**What you need to do**:
1. In the forum thread, what kind of properties do the objects in the original poster's data have?
2. Write out the part of the forum thread starting with "I need to find" and going on through "the data format.", swapping "popular" for "common".
3. Carry on the forum thread about aggregating several fields in one visualization from where it stops.

━━━━━ Exercise passage

Rendering several fields aggregations in one visualisation

Eugene_Korepanov · November 2, 2020, 6:06pm

Hello, dear Elastians and Kibanians.
I'm looking for a decent way to build a table of several fields. In my data I have huge objects with multiple boolean properties:
Doc1
Obj.Property1 = 1
Obj.Property2 = 0
...
Obj.PropertyN = 1
Doc2
Obj.Property1 = 0
Obj.Property2 = 1
...
Obj.PropertyN = 1

I need to find out the most "popular" properties (those that are often set to 1) across all documents. Ideally, I'd like to have a table like this:
Property1, 456
Property1, 959
...
PropertyN, 0

Is there any way to achieve it without changing my data format?

tsullivan · November 3, 2020, 7:12pm

It won't be easy to analyze and compare the data from single documents across multiple fields: you'll have to explicitly configure each field that you need to analyze for the numeric metric. If you have 1,000 of these types of fields, that isn't going to work so great, unless you are able to change the data format.

The furthest you could get with this format would be to manually add a metric column to sum the field, for each field you are interested in. For example:

Perhaps you need to stick with this data format because this index is based on an application that uses this format. Keep in mind you can create a different index that has the same data, but just in a different format. If you have a script that pulls data out of the application's datasource and indexes it into Elasticsearch, the script can "pivot" the data before it indexes it, or, it could keep the original versions and keep the original index up-to-date, but also creates a pivoted version to store in a separate index for analysis.

━━━━━━━━━━
━━━━━ Data section

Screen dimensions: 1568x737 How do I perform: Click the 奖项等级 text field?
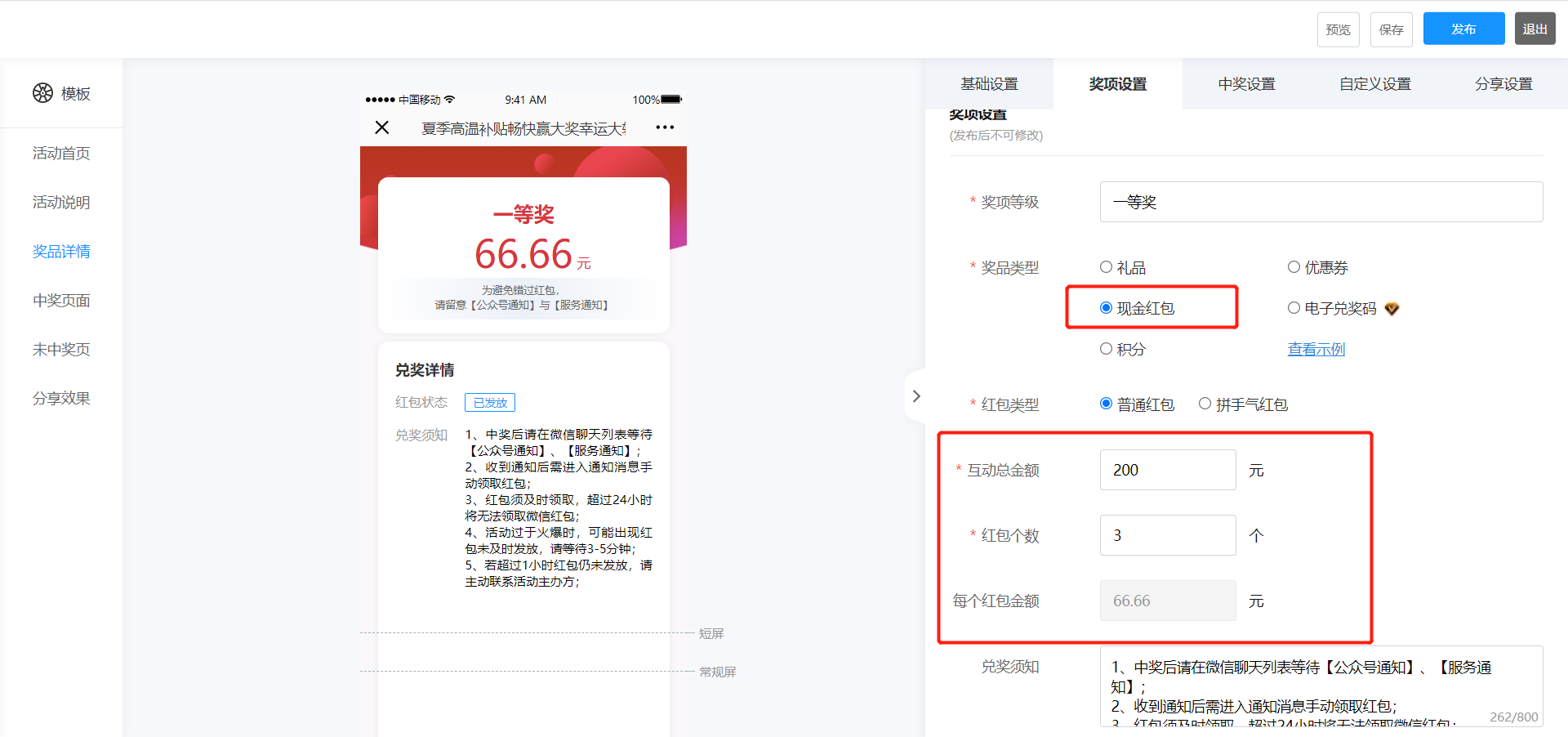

━━━━━━━━━━

**Answers to each task**:
1. Multiple boolean properties.

2.
I need to find out the most "common" properties (those that are often set to 1) across all documents. Ideally, I'd like to have a table like this:
Property1, 456
Property1, 959
...
PropertyN, 0

Is there any way to achieve it without changing my data format?

tsullivan · November 3, 2020, 7:12pm

It won't be easy to analyze and compare the data from single documents across multiple fields: you'll have to explicitly configure each field that you need to analyze for the numeric metric. If you have 1,000 of these types of fields, that isn't going to work so great, unless you are able to change the data format.

3.
A format that would suit your use case can have documents only with a "propertyName" field.

{ "propertyName": "Property[1,2,...N]" }

Then you could simply do a terms aggregation on the propertyName field, to get the top propertyNames and their counts.

Eugene_Korepanov · November 5, 2020, 3:20pm

Thanks a lot, Tim.
That's what I was afraid of. Manually managing all these measures is a nightmare and, if I don't find anything good, I'll create a separate index to use terms aggregation against properties only.
Do you know if "Vega" visualisation could help me? I'm not very familiar with it yet.

tsullivan · November 5, 2020, 5:28pm

Vega is not meant for tables: the Vega rendering is primarily visual, so you might not find interactive "spreadsheet-like" features such as sorting by column.

You would be able to create a working Vega visualization such as a bar chart. See https://vega.github.io/vega-lite/examples/layer_bar_labels.html for the example of the visualization.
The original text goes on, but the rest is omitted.